→ Task to complete
Write each line again exactly as it is, from the opening line of the records below through the one containing "Task: Expand the その他商品 menu", and add nothing.

[Records for the exercise Boundary: Start]

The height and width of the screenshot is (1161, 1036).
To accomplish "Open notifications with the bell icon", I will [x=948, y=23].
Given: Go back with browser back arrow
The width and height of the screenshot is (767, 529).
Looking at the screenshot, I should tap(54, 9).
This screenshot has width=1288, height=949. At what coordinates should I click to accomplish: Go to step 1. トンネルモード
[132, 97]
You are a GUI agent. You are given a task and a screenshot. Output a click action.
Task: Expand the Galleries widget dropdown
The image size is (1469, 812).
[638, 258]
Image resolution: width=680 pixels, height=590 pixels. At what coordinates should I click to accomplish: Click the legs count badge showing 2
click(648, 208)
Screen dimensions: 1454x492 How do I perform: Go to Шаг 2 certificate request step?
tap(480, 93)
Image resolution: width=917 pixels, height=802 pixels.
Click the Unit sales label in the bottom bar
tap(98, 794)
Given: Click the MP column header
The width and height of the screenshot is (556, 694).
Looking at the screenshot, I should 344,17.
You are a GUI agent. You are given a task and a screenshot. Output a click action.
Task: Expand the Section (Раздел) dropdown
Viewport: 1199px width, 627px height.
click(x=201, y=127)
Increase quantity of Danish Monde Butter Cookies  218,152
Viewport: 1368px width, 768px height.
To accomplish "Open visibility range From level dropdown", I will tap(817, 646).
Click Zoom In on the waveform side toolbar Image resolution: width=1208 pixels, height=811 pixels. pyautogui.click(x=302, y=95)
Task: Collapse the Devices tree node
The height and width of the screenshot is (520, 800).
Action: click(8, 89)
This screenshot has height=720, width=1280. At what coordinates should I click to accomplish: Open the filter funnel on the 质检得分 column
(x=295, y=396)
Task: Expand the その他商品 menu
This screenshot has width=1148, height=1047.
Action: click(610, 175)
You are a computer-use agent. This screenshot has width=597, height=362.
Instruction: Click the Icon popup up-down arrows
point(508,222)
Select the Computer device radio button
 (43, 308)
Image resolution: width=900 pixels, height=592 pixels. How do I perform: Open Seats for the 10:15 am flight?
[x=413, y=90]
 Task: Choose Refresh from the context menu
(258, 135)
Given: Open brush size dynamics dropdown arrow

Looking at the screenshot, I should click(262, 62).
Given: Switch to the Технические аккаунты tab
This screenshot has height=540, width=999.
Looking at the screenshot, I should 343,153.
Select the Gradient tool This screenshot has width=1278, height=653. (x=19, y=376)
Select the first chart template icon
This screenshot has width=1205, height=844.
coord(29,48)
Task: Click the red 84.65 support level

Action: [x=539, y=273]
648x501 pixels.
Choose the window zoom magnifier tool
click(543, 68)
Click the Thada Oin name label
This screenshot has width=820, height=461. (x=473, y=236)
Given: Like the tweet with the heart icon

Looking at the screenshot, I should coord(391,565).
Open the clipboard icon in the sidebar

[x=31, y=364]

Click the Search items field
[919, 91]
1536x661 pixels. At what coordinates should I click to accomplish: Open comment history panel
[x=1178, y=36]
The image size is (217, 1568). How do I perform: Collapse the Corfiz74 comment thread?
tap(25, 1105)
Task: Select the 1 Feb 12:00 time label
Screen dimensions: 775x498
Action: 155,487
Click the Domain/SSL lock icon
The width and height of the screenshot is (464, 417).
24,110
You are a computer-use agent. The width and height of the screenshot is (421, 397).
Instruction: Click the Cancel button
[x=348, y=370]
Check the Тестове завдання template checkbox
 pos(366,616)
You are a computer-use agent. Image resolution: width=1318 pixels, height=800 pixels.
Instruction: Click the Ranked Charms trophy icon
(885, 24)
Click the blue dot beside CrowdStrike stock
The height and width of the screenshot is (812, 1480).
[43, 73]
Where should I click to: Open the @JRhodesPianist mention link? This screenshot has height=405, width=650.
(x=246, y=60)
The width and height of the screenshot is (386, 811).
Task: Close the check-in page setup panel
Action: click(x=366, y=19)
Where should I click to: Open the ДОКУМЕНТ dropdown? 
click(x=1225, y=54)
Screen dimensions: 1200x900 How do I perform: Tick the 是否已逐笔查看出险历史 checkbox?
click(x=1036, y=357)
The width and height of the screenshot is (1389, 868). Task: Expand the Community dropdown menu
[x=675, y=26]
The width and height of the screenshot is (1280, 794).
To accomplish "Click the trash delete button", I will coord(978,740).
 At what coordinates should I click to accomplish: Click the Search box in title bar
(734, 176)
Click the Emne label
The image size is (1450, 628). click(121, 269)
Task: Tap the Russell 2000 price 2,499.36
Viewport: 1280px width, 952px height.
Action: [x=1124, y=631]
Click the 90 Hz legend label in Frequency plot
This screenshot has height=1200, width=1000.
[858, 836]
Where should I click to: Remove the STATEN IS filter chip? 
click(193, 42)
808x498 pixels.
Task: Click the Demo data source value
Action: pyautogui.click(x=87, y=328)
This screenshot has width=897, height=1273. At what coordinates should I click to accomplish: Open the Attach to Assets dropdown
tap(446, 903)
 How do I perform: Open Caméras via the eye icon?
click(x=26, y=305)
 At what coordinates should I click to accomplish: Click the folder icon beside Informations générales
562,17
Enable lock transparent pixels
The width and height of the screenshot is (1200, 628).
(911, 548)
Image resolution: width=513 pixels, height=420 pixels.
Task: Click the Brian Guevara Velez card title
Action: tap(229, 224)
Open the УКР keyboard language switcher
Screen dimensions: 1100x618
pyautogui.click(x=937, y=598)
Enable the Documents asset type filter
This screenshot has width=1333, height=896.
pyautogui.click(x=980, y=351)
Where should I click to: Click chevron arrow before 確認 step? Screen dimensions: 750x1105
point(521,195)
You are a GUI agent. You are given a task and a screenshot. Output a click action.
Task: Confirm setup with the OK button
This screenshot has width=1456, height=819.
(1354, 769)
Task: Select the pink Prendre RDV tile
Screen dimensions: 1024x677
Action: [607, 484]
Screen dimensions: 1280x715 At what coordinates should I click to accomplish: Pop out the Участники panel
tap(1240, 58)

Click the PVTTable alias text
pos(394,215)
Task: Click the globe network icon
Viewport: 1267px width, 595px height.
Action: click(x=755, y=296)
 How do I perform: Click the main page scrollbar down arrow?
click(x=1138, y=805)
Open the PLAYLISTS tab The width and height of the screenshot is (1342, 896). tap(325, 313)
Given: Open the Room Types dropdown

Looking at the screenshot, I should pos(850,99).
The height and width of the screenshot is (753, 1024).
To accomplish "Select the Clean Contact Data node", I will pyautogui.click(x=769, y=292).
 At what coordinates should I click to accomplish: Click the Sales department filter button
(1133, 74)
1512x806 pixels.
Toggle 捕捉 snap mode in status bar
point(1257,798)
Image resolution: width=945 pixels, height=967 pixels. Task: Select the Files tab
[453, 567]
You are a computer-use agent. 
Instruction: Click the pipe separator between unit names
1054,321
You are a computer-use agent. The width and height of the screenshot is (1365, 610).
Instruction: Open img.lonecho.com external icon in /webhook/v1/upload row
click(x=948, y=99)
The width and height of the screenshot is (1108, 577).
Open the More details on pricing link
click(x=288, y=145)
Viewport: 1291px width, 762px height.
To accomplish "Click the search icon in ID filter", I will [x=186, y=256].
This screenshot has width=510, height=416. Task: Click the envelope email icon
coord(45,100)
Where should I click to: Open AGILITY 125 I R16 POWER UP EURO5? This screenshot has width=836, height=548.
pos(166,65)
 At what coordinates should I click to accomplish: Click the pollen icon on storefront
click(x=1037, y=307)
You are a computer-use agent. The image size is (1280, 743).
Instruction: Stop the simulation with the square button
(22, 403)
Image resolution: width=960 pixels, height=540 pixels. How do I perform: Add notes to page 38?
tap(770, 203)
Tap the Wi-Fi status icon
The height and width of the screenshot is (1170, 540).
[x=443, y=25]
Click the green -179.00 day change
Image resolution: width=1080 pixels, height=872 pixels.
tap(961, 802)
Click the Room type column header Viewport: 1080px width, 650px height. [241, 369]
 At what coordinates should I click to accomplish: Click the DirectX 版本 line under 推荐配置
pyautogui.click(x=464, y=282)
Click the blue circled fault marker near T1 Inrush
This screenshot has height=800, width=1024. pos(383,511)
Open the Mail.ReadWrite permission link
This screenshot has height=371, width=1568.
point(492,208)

[Records for the exercise Boundary: End]

→ Task result
The height and width of the screenshot is (1161, 1036).
To accomplish "Open notifications with the bell icon", I will [x=948, y=23].
Given: Go back with browser back arrow
The width and height of the screenshot is (767, 529).
Looking at the screenshot, I should tap(54, 9).
This screenshot has width=1288, height=949. At what coordinates should I click to accomplish: Go to step 1. トンネルモード
[132, 97]
You are a GUI agent. You are given a task and a screenshot. Output a click action.
Task: Expand the Galleries widget dropdown
The image size is (1469, 812).
[638, 258]
Image resolution: width=680 pixels, height=590 pixels. At what coordinates should I click to accomplish: Click the legs count badge showing 2
click(648, 208)
Screen dimensions: 1454x492 How do I perform: Go to Шаг 2 certificate request step?
tap(480, 93)
Image resolution: width=917 pixels, height=802 pixels.
Click the Unit sales label in the bottom bar
tap(98, 794)
Given: Click the MP column header
The width and height of the screenshot is (556, 694).
Looking at the screenshot, I should 344,17.
You are a GUI agent. You are given a task and a screenshot. Output a click action.
Task: Expand the Section (Раздел) dropdown
Viewport: 1199px width, 627px height.
click(x=201, y=127)
Increase quantity of Danish Monde Butter Cookies  218,152
Viewport: 1368px width, 768px height.
To accomplish "Open visibility range From level dropdown", I will tap(817, 646).
Click Zoom In on the waveform side toolbar Image resolution: width=1208 pixels, height=811 pixels. pyautogui.click(x=302, y=95)
Task: Collapse the Devices tree node
The height and width of the screenshot is (520, 800).
Action: click(8, 89)
This screenshot has height=720, width=1280. At what coordinates should I click to accomplish: Open the filter funnel on the 质检得分 column
(x=295, y=396)
Task: Expand the その他商品 menu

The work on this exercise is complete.